» **AIM OF THE TASK**:
Find every line in the data below that contains the string "search" and copy each of those lines.

Rows on where targets appear:
====

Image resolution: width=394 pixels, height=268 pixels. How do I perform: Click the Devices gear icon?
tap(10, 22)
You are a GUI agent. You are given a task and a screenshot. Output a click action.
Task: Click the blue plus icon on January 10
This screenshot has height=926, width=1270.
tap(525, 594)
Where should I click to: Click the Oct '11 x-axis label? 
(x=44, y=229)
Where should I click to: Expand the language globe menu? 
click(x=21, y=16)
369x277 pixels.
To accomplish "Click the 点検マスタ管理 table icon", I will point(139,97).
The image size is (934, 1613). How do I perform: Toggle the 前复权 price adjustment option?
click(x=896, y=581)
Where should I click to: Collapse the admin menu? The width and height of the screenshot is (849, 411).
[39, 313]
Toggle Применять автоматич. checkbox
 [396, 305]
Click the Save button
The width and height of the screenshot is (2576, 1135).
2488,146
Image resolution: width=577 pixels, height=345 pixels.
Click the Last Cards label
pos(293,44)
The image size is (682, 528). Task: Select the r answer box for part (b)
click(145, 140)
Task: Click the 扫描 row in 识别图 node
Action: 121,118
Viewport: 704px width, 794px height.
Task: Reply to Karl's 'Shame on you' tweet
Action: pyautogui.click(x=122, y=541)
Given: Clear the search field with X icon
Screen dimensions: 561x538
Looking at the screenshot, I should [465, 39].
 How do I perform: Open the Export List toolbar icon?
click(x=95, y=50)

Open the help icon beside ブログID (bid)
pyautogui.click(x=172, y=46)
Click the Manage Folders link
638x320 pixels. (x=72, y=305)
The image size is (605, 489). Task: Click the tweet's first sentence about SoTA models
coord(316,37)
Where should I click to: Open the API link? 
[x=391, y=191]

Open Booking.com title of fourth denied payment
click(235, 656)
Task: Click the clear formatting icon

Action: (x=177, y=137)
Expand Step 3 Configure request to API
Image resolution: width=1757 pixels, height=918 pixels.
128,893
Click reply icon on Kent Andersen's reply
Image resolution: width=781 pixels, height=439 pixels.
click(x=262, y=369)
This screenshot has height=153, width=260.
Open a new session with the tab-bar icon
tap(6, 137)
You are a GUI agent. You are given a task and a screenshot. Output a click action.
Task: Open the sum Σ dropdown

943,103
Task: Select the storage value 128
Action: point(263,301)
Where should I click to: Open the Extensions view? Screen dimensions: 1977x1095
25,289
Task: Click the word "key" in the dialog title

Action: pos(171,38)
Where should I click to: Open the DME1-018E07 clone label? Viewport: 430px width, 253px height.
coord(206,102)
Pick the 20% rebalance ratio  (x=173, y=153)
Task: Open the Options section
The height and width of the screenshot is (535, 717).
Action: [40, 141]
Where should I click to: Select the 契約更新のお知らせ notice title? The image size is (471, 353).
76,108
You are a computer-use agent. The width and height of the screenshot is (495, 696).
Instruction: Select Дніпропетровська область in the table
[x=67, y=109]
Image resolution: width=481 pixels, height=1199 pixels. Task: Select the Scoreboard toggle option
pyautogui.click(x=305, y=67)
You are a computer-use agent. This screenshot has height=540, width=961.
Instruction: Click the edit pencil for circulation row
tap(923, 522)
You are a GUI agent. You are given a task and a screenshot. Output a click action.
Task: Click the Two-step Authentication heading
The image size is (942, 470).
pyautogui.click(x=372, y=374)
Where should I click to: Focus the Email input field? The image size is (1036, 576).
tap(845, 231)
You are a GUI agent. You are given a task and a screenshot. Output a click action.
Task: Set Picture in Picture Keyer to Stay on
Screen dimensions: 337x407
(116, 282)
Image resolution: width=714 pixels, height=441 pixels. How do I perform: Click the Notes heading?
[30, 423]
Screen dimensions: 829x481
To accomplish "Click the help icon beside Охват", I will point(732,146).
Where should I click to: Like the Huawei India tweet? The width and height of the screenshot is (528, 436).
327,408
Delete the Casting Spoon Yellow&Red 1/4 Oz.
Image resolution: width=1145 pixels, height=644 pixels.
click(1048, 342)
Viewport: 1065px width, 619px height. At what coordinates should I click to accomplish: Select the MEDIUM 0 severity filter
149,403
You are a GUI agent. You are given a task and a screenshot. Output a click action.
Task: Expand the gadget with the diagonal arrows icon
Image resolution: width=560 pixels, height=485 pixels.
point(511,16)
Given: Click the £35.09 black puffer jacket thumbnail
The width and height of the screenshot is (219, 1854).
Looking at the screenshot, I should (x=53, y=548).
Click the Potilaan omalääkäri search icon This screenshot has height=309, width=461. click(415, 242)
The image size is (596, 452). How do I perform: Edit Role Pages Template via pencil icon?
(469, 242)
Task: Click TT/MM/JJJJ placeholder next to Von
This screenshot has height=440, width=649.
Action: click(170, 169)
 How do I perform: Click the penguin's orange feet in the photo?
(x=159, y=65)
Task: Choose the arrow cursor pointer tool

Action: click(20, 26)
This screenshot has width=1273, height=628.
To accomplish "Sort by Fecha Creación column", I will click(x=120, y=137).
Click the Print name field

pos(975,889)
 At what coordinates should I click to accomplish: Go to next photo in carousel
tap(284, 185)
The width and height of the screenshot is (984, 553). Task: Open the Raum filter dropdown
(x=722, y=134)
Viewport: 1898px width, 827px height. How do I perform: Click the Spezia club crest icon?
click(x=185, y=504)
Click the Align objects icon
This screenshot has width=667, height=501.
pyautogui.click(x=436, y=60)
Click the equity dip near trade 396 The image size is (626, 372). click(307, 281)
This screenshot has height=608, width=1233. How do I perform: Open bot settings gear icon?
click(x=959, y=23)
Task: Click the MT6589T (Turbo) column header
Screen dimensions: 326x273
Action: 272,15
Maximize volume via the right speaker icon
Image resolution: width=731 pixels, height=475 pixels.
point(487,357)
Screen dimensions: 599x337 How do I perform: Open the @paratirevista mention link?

====

» **SOLUTION TO THE EXERCISE**:
Given: Clear the search field with X icon
Click the Potilaan omalääkäri search icon This screenshot has height=309, width=461. click(415, 242)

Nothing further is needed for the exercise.